■ Problem details ■
Only the number is wanted: how many lines of the listing below contain "screenshot"?

■ Study material ■

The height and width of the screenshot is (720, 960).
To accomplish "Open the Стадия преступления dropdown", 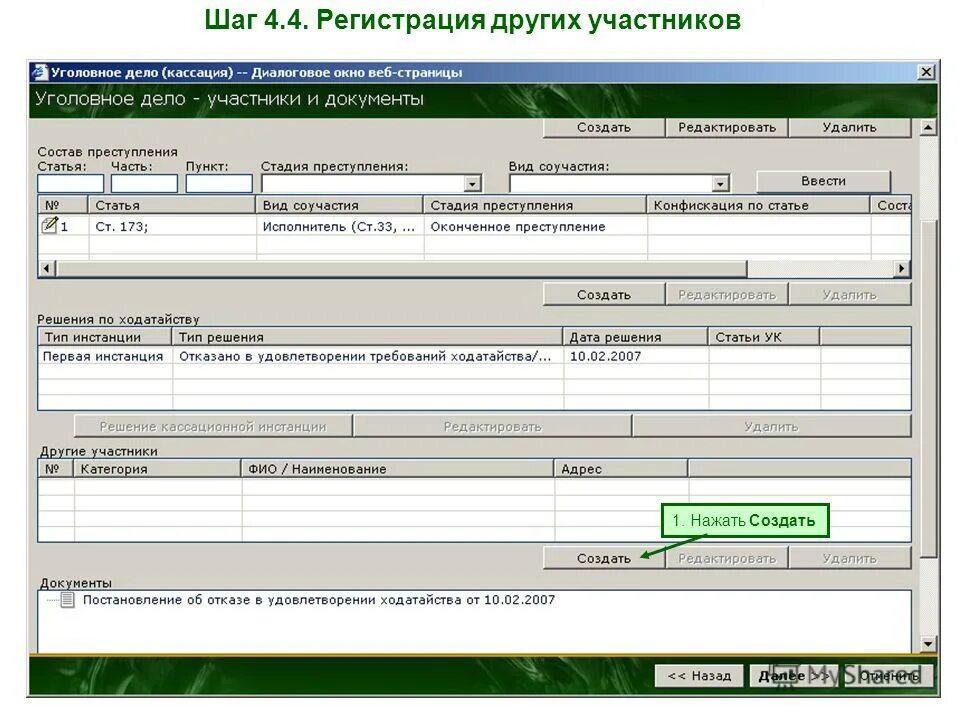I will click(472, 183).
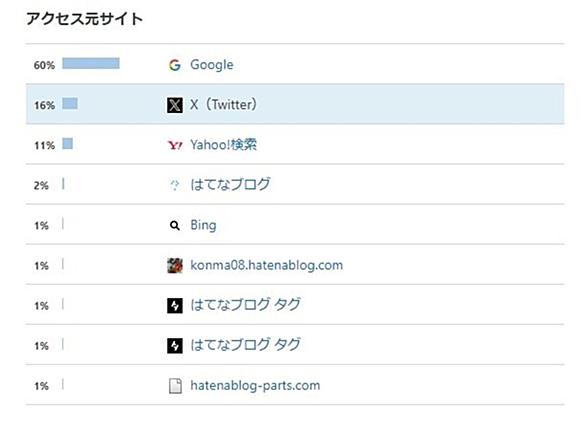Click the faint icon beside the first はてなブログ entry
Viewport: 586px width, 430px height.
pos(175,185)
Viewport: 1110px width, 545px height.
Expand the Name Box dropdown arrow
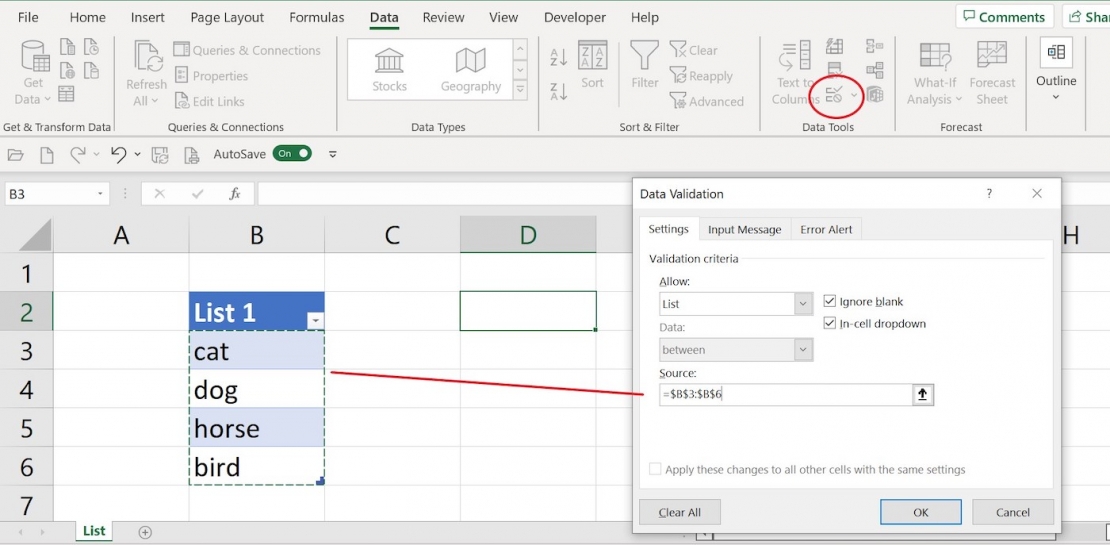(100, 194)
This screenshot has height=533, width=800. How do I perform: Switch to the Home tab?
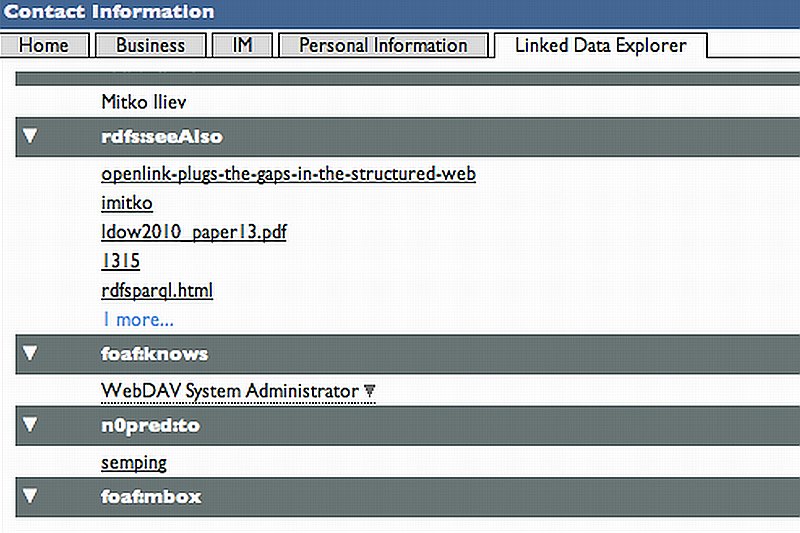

■ Expected output ■
2